Listed entries.

★ ★ ★ ★ ★ ★ ★

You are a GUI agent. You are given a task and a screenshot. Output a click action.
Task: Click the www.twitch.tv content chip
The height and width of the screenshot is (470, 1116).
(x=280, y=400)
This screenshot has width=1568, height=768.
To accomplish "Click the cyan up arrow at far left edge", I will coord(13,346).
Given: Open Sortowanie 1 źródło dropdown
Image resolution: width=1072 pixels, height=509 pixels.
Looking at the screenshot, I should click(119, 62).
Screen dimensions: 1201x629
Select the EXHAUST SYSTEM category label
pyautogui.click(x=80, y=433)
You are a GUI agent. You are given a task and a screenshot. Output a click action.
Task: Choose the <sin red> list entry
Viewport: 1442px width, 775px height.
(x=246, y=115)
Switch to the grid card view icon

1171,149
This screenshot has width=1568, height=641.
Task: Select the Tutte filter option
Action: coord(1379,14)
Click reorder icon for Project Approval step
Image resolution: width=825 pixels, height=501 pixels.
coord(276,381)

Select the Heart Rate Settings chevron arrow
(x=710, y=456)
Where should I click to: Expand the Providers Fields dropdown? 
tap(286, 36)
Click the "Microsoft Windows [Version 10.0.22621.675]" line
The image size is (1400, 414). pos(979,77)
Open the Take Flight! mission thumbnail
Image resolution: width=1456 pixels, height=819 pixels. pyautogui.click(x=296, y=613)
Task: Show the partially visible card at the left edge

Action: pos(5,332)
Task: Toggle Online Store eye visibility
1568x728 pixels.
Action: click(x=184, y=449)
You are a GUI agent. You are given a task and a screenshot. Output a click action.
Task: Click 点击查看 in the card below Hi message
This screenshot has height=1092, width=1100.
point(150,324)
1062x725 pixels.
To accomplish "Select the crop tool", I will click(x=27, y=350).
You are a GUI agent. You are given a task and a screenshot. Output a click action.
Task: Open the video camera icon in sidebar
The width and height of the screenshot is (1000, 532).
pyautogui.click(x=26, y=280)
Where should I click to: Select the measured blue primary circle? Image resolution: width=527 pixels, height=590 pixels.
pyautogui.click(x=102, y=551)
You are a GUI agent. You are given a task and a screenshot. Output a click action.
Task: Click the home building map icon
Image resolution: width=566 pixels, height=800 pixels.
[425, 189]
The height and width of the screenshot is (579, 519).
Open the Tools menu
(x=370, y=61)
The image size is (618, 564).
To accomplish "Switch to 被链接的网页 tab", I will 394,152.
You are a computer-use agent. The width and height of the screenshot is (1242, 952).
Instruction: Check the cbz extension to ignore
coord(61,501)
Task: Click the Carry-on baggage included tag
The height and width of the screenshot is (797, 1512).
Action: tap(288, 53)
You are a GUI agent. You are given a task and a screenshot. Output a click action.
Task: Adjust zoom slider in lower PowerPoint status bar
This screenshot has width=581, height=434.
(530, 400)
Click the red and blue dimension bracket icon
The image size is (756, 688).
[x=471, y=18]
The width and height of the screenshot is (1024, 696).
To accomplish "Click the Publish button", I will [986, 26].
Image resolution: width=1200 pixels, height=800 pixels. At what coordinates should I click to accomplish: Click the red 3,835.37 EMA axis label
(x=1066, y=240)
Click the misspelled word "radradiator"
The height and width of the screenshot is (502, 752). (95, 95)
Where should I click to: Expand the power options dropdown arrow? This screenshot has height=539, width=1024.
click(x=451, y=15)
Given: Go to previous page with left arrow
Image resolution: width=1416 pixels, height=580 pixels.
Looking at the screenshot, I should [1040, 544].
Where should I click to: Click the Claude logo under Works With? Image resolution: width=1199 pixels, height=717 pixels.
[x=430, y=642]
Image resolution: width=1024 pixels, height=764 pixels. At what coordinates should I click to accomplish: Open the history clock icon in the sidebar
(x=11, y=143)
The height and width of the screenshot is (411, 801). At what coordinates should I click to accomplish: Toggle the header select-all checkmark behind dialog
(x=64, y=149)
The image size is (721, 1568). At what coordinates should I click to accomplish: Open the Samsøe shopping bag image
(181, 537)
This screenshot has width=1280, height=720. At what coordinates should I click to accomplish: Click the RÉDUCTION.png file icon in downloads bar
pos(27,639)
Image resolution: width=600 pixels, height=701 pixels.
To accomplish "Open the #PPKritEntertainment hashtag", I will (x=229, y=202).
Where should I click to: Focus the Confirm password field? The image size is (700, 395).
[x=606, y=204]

★ ★ ★ ★ ★ ★ ★

Task directions. Each record above is to be returned verbatim.

Answer.
You are a GUI agent. You are given a task and a screenshot. Output a click action.
Task: Click the www.twitch.tv content chip
The height and width of the screenshot is (470, 1116).
(x=280, y=400)
This screenshot has width=1568, height=768.
To accomplish "Click the cyan up arrow at far left edge", I will coord(13,346).
Given: Open Sortowanie 1 źródło dropdown
Image resolution: width=1072 pixels, height=509 pixels.
Looking at the screenshot, I should click(119, 62).
Screen dimensions: 1201x629
Select the EXHAUST SYSTEM category label
pyautogui.click(x=80, y=433)
You are a GUI agent. You are given a task and a screenshot. Output a click action.
Task: Choose the <sin red> list entry
Viewport: 1442px width, 775px height.
(x=246, y=115)
Switch to the grid card view icon

1171,149
This screenshot has width=1568, height=641.
Task: Select the Tutte filter option
Action: coord(1379,14)
Click reorder icon for Project Approval step
Image resolution: width=825 pixels, height=501 pixels.
coord(276,381)

Select the Heart Rate Settings chevron arrow
(x=710, y=456)
Where should I click to: Expand the Providers Fields dropdown? 
tap(286, 36)
Click the "Microsoft Windows [Version 10.0.22621.675]" line
The image size is (1400, 414). pos(979,77)
Open the Take Flight! mission thumbnail
Image resolution: width=1456 pixels, height=819 pixels. pyautogui.click(x=296, y=613)
Task: Show the partially visible card at the left edge

Action: pos(5,332)
Task: Toggle Online Store eye visibility
1568x728 pixels.
Action: click(x=184, y=449)
You are a GUI agent. You are given a task and a screenshot. Output a click action.
Task: Click 点击查看 in the card below Hi message
This screenshot has height=1092, width=1100.
point(150,324)
1062x725 pixels.
To accomplish "Select the crop tool", I will click(x=27, y=350).
You are a GUI agent. You are given a task and a screenshot. Output a click action.
Task: Open the video camera icon in sidebar
The width and height of the screenshot is (1000, 532).
pyautogui.click(x=26, y=280)
Where should I click to: Select the measured blue primary circle? Image resolution: width=527 pixels, height=590 pixels.
pyautogui.click(x=102, y=551)
You are a GUI agent. You are given a task and a screenshot. Output a click action.
Task: Click the home building map icon
Image resolution: width=566 pixels, height=800 pixels.
[425, 189]
The height and width of the screenshot is (579, 519).
Open the Tools menu
(x=370, y=61)
The image size is (618, 564).
To accomplish "Switch to 被链接的网页 tab", I will 394,152.
You are a computer-use agent. The width and height of the screenshot is (1242, 952).
Instruction: Check the cbz extension to ignore
coord(61,501)
Task: Click the Carry-on baggage included tag
The height and width of the screenshot is (797, 1512).
Action: tap(288, 53)
You are a GUI agent. You are given a task and a screenshot. Output a click action.
Task: Adjust zoom slider in lower PowerPoint status bar
This screenshot has width=581, height=434.
(530, 400)
Click the red and blue dimension bracket icon
The image size is (756, 688).
[x=471, y=18]
The width and height of the screenshot is (1024, 696).
To accomplish "Click the Publish button", I will [986, 26].
Image resolution: width=1200 pixels, height=800 pixels. At what coordinates should I click to accomplish: Click the red 3,835.37 EMA axis label
(x=1066, y=240)
Click the misspelled word "radradiator"
The height and width of the screenshot is (502, 752). (95, 95)
Where should I click to: Expand the power options dropdown arrow? This screenshot has height=539, width=1024.
click(x=451, y=15)
Given: Go to previous page with left arrow
Image resolution: width=1416 pixels, height=580 pixels.
Looking at the screenshot, I should [1040, 544].
Where should I click to: Click the Claude logo under Works With? Image resolution: width=1199 pixels, height=717 pixels.
[x=430, y=642]
Image resolution: width=1024 pixels, height=764 pixels. At what coordinates should I click to accomplish: Open the history clock icon in the sidebar
(x=11, y=143)
The height and width of the screenshot is (411, 801). At what coordinates should I click to accomplish: Toggle the header select-all checkmark behind dialog
(x=64, y=149)
The image size is (721, 1568). At what coordinates should I click to accomplish: Open the Samsøe shopping bag image
(181, 537)
This screenshot has width=1280, height=720. At what coordinates should I click to accomplish: Click the RÉDUCTION.png file icon in downloads bar
pos(27,639)
Image resolution: width=600 pixels, height=701 pixels.
To accomplish "Open the #PPKritEntertainment hashtag", I will (x=229, y=202).
Where should I click to: Focus the Confirm password field? The image size is (700, 395).
[x=606, y=204]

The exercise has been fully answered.